EXERCISE REQUIREMENTS => Determine how many of the lines below hold the word "Analysis". Give the number and nothing else.

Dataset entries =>
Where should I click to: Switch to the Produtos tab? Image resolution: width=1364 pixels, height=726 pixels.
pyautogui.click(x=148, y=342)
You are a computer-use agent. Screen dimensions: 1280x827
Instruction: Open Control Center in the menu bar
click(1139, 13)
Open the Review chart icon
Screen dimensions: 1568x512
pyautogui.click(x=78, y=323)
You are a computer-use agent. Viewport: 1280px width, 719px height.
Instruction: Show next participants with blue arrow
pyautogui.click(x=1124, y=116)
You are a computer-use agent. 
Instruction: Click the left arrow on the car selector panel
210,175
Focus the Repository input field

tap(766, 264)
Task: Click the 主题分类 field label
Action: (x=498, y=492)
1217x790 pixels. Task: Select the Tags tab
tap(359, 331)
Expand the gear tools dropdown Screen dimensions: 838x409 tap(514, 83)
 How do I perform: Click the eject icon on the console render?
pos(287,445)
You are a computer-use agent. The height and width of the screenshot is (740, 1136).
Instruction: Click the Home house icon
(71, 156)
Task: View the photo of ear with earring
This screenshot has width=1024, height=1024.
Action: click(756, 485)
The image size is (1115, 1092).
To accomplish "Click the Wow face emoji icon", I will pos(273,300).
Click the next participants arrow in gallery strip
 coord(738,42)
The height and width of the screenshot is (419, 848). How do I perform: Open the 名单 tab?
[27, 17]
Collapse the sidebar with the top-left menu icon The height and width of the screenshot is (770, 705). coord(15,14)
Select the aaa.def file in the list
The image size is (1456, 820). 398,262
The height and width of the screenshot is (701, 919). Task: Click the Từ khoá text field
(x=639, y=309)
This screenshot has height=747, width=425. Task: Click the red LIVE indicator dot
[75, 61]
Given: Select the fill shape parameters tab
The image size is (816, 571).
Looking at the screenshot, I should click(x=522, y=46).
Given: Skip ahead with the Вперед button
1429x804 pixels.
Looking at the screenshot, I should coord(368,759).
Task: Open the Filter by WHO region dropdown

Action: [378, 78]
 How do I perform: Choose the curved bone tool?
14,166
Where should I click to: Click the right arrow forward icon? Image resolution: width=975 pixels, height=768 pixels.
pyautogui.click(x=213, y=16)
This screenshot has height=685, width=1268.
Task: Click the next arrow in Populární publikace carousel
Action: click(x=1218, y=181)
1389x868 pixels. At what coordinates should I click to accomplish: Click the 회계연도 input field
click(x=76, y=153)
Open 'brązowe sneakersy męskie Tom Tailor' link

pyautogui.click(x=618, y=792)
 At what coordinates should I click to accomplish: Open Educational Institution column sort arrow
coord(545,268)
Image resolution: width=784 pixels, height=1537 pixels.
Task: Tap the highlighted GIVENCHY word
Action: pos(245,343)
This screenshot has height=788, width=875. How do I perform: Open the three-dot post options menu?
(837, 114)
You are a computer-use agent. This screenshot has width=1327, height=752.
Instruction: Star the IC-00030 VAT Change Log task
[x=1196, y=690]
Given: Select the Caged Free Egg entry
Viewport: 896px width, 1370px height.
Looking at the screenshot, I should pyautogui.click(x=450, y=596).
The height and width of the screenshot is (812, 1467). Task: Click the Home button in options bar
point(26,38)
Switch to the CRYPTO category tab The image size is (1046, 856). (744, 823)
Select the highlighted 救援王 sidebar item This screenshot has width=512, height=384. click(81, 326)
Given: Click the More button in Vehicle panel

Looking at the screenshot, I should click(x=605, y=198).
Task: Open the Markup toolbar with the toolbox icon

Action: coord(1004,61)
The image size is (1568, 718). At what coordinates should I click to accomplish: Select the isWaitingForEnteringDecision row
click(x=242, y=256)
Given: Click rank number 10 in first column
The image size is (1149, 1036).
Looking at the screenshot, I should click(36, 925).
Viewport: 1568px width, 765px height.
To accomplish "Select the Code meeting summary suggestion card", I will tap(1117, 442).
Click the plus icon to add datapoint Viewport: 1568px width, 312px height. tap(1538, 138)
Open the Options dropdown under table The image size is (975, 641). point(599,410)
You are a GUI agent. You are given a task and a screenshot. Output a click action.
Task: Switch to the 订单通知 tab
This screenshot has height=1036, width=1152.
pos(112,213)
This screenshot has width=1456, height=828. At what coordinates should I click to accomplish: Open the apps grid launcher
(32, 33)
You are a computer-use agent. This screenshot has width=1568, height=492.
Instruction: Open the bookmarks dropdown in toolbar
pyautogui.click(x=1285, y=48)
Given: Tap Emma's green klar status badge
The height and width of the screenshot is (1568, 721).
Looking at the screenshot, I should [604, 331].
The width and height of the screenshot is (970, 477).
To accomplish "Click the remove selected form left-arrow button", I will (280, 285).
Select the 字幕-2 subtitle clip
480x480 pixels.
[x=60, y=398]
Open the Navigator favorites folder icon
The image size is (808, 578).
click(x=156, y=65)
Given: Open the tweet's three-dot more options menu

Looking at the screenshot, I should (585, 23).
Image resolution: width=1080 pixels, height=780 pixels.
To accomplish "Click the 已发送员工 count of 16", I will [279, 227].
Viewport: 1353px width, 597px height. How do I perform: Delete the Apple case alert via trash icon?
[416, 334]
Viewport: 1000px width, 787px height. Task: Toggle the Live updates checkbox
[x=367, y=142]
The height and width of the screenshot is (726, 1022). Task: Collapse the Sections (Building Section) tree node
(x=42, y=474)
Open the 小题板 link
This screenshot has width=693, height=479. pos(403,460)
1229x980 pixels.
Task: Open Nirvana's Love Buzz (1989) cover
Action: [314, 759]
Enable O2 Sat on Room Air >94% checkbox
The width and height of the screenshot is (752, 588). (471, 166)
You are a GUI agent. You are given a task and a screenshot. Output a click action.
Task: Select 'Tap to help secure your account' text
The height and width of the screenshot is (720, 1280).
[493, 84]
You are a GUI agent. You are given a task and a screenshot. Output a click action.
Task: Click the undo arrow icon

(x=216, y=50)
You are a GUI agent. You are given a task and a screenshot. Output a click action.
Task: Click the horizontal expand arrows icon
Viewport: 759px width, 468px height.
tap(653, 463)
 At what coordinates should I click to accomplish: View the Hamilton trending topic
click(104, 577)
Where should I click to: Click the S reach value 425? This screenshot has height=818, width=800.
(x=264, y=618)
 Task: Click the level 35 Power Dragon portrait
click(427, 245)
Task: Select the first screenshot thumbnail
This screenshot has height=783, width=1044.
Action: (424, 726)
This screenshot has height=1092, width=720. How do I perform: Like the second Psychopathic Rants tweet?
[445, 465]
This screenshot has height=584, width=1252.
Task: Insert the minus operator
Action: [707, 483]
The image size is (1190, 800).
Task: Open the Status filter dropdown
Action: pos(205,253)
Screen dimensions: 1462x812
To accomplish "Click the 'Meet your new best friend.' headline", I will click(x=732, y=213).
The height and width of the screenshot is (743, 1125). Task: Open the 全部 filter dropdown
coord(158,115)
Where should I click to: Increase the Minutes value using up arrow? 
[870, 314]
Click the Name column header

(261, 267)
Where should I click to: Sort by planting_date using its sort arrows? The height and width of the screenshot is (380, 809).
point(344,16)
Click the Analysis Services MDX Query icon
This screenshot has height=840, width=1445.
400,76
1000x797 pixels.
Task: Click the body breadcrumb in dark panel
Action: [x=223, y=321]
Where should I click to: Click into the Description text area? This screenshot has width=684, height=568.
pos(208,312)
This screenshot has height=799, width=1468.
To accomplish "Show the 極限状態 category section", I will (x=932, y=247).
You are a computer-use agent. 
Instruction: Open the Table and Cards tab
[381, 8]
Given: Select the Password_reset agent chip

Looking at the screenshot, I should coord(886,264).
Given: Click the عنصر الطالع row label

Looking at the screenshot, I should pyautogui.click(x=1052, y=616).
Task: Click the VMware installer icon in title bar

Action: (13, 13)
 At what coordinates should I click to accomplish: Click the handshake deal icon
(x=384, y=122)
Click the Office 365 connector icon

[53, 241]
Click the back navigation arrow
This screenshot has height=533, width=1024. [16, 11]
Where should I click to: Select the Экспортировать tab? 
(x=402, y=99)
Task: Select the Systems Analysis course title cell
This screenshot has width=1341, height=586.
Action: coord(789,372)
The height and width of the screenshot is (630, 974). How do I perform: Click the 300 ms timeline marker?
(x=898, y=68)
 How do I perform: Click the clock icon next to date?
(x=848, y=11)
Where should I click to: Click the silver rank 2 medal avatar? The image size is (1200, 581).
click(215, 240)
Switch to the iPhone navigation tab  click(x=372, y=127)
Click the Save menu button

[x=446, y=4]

ANSWER SPACE => 2